In the entries below, find the line containing "Task: Open the admin user dropdown", then copy it and every later line exactly, ending with the last line.

^^^^^^^^^^^^^^^^

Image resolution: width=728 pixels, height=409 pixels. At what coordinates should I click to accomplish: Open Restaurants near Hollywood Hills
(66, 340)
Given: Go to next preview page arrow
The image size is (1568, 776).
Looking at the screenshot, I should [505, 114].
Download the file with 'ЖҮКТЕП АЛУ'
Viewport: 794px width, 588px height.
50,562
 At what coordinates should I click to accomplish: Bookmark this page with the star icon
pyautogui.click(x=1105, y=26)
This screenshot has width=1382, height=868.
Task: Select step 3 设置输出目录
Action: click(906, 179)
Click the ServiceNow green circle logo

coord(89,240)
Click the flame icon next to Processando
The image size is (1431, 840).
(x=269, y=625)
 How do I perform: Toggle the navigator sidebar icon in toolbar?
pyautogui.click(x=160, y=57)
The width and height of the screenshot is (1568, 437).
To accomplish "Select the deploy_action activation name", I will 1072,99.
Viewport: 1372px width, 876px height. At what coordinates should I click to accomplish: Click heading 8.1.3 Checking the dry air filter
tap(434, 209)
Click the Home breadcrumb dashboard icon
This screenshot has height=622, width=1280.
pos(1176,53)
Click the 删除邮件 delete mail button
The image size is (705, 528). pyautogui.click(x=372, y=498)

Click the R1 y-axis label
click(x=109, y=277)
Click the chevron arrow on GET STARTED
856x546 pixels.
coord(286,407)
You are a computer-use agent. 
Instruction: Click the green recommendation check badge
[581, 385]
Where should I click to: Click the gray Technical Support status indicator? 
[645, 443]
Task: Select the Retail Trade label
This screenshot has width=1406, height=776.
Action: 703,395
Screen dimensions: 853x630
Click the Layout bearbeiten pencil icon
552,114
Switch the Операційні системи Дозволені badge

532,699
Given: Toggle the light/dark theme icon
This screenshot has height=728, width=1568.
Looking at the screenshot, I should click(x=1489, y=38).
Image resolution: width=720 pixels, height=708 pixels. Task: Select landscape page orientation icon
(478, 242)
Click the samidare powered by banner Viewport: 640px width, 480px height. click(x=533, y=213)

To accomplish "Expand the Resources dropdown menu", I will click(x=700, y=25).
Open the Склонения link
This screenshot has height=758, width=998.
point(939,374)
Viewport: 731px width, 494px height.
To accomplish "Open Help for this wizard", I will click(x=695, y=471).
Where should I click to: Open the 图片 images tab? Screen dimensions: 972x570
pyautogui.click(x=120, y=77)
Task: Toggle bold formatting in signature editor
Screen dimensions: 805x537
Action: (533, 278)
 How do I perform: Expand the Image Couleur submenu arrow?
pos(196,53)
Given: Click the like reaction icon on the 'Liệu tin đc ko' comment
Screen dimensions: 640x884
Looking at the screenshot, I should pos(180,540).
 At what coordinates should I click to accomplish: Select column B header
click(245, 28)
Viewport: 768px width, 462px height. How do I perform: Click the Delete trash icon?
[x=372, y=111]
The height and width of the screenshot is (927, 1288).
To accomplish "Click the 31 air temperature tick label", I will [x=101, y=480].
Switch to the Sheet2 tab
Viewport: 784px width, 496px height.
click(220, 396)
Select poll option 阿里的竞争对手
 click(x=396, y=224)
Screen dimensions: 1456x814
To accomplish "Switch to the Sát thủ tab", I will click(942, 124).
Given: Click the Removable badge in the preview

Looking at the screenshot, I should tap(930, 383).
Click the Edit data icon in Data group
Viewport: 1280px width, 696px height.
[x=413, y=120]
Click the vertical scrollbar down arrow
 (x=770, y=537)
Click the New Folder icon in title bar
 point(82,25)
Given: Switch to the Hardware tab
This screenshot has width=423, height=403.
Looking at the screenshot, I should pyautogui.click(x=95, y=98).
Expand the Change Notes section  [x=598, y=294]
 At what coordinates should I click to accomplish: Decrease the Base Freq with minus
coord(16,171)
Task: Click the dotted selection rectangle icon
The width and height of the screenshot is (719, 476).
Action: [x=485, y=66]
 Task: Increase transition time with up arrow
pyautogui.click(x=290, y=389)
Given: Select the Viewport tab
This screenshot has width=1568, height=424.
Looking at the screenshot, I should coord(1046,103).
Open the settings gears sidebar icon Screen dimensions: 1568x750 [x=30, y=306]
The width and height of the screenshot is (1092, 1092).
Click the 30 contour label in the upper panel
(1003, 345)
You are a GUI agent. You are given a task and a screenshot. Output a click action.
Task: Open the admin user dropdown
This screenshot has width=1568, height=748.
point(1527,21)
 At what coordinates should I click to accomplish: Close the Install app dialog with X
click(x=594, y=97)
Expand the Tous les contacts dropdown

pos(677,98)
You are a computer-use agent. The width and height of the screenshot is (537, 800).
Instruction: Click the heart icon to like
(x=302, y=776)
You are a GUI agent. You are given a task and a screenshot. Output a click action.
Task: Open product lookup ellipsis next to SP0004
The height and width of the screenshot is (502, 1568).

^^^^^^^^^^^^^^^^

Solution for this problem
Task: Open the admin user dropdown
This screenshot has width=1568, height=748.
point(1527,21)
 At what coordinates should I click to accomplish: Close the Install app dialog with X
click(x=594, y=97)
Expand the Tous les contacts dropdown

pos(677,98)
You are a computer-use agent. The width and height of the screenshot is (537, 800).
Instruction: Click the heart icon to like
(x=302, y=776)
You are a GUI agent. You are given a task and a screenshot. Output a click action.
Task: Open product lookup ellipsis next to SP0004
The height and width of the screenshot is (502, 1568).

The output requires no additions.